* Start Dataset content *

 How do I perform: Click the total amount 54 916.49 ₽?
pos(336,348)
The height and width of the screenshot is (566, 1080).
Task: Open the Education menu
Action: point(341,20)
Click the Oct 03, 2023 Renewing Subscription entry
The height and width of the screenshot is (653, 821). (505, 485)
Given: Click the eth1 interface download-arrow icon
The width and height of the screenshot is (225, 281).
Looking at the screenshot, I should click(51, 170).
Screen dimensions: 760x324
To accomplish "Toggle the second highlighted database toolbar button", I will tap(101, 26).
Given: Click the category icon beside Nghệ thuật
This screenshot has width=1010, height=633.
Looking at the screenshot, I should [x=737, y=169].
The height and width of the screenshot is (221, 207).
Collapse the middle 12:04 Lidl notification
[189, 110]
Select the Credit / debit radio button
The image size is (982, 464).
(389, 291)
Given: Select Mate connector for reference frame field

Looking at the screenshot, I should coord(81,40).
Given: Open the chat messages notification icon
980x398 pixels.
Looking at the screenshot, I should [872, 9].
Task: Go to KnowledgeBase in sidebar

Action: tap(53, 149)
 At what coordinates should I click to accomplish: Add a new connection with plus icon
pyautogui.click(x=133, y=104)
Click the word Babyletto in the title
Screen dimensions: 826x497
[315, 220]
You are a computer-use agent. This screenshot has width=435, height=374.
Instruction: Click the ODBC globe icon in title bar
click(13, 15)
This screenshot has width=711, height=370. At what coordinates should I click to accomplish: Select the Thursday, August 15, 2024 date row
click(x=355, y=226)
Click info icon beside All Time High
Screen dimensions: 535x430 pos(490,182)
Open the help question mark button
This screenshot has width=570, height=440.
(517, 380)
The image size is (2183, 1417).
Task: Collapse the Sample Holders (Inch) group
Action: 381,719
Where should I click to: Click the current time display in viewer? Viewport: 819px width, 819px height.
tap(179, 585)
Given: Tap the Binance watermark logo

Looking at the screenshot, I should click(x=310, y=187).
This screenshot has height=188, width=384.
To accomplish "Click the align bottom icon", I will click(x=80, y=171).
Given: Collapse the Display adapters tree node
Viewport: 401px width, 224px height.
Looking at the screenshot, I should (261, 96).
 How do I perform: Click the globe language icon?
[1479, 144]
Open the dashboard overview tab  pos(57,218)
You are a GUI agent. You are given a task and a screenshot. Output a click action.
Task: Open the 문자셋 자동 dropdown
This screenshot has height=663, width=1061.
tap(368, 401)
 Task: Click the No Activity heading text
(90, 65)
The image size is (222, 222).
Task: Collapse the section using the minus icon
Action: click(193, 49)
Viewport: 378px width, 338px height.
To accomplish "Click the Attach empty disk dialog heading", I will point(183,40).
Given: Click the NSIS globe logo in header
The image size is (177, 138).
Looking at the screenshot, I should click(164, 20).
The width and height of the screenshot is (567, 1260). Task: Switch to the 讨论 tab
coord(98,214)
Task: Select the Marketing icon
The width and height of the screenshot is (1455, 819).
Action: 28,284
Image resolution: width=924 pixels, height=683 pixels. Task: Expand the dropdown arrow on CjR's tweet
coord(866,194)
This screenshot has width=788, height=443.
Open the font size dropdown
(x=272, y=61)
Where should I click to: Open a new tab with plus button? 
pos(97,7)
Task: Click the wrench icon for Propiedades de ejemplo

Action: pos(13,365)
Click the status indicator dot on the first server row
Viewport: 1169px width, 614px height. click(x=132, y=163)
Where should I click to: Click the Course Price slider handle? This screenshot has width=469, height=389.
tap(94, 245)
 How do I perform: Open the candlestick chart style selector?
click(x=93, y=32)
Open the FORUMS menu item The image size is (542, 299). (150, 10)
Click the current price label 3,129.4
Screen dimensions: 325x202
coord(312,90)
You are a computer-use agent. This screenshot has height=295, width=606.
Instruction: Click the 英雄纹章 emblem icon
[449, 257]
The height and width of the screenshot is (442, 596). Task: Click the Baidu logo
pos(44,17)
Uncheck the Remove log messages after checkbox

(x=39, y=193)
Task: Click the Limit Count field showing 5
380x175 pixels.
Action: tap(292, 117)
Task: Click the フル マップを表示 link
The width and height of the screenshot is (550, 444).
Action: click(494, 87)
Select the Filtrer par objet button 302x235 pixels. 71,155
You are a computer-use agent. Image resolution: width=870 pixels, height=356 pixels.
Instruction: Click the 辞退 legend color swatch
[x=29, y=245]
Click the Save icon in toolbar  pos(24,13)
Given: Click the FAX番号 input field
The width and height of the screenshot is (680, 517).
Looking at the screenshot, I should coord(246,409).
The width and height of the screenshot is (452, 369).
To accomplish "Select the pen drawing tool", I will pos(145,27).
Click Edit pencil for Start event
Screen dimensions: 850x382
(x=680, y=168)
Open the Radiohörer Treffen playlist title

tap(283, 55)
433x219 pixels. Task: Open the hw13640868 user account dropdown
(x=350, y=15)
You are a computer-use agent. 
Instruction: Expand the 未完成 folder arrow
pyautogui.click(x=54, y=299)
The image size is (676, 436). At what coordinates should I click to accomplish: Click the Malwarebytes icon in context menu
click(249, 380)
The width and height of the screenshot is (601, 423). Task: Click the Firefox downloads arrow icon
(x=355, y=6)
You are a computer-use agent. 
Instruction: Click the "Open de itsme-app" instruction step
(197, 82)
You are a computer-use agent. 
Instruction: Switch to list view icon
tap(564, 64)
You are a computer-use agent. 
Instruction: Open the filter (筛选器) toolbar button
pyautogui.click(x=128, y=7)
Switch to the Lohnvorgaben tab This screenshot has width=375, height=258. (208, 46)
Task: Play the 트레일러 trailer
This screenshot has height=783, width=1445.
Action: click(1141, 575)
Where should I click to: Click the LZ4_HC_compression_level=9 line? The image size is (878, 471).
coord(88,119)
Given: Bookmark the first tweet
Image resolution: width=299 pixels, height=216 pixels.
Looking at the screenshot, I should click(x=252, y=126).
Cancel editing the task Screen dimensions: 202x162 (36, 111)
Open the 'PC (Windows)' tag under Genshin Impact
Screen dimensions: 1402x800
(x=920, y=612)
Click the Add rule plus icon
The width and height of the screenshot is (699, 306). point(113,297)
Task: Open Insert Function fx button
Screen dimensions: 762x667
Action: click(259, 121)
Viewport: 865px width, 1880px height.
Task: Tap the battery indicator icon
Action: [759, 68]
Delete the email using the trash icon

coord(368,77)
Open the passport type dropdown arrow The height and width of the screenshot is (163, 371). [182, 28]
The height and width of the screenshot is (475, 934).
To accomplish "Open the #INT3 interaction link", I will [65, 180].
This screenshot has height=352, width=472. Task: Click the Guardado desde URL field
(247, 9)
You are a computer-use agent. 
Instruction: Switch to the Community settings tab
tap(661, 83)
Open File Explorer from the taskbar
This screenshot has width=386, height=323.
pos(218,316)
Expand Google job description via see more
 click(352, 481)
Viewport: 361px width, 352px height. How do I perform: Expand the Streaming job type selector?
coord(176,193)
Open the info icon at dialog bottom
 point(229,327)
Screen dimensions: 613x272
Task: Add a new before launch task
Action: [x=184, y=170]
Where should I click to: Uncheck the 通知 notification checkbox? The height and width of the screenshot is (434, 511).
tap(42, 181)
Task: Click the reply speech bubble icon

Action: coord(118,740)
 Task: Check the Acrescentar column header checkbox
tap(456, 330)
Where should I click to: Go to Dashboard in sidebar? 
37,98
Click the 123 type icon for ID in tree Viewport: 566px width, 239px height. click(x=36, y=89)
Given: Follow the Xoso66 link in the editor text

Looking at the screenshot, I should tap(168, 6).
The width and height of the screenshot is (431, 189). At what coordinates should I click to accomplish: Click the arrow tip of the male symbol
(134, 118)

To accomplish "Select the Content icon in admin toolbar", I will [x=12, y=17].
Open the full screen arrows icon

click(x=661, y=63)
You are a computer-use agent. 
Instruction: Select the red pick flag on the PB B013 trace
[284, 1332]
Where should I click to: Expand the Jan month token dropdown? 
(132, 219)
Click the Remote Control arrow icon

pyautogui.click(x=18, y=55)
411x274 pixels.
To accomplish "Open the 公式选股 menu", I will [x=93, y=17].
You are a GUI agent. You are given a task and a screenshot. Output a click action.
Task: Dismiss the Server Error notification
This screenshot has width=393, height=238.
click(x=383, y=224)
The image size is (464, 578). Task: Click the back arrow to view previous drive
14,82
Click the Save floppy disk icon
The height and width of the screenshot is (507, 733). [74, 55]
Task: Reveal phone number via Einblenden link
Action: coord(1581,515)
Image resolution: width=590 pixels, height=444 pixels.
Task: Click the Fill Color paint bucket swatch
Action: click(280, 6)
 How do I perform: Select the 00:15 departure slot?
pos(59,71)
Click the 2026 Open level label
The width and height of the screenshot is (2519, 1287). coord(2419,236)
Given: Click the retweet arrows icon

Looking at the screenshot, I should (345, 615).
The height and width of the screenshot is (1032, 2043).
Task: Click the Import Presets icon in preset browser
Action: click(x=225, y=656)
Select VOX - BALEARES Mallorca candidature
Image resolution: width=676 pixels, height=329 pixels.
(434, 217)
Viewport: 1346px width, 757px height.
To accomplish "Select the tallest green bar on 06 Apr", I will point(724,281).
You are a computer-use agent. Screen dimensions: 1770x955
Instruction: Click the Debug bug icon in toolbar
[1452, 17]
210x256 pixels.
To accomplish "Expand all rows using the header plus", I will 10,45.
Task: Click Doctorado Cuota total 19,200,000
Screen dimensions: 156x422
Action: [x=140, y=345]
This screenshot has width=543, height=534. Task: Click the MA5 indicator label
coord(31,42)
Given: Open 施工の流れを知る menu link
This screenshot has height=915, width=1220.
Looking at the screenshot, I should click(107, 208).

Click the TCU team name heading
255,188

* End Dataset content *

Recast everything from the line containing "Click the 123" down to the line containing "will [x=93, y=17]." as a Markdown table with the columns "Row" and "Line", omitting blank lines.

» The completed task:
| Row | Line |
|---|---|
| 1 | Click the 123 type icon for ID in tree Viewport: 566px width, 239px height. click(x=36, y=89) |
| 2 | Given: Follow the Xoso66 link in the editor text |
| 3 | Looking at the screenshot, I should tap(168, 6). |
| 4 | The width and height of the screenshot is (431, 189). At what coordinates should I click to accomplish: Click the arrow tip of the male symbol |
| 5 | (134, 118) |
| 6 | To accomplish "Select the Content icon in admin toolbar", I will [x=12, y=17]. |
| 7 | Open the full screen arrows icon |
| 8 | click(x=661, y=63) |
| 9 | You are a computer-use agent.  |
| 10 | Instruction: Select the red pick flag on the PB B013 trace |
| 11 | [284, 1332] |
| 12 | Where should I click to: Expand the Jan month token dropdown?  |
| 13 | (132, 219) |
| 14 | Click the Remote Control arrow icon |
| 15 | pyautogui.click(x=18, y=55) |
| 16 | 411x274 pixels. |
| 17 | To accomplish "Open the 公式选股 menu", I will [x=93, y=17]. |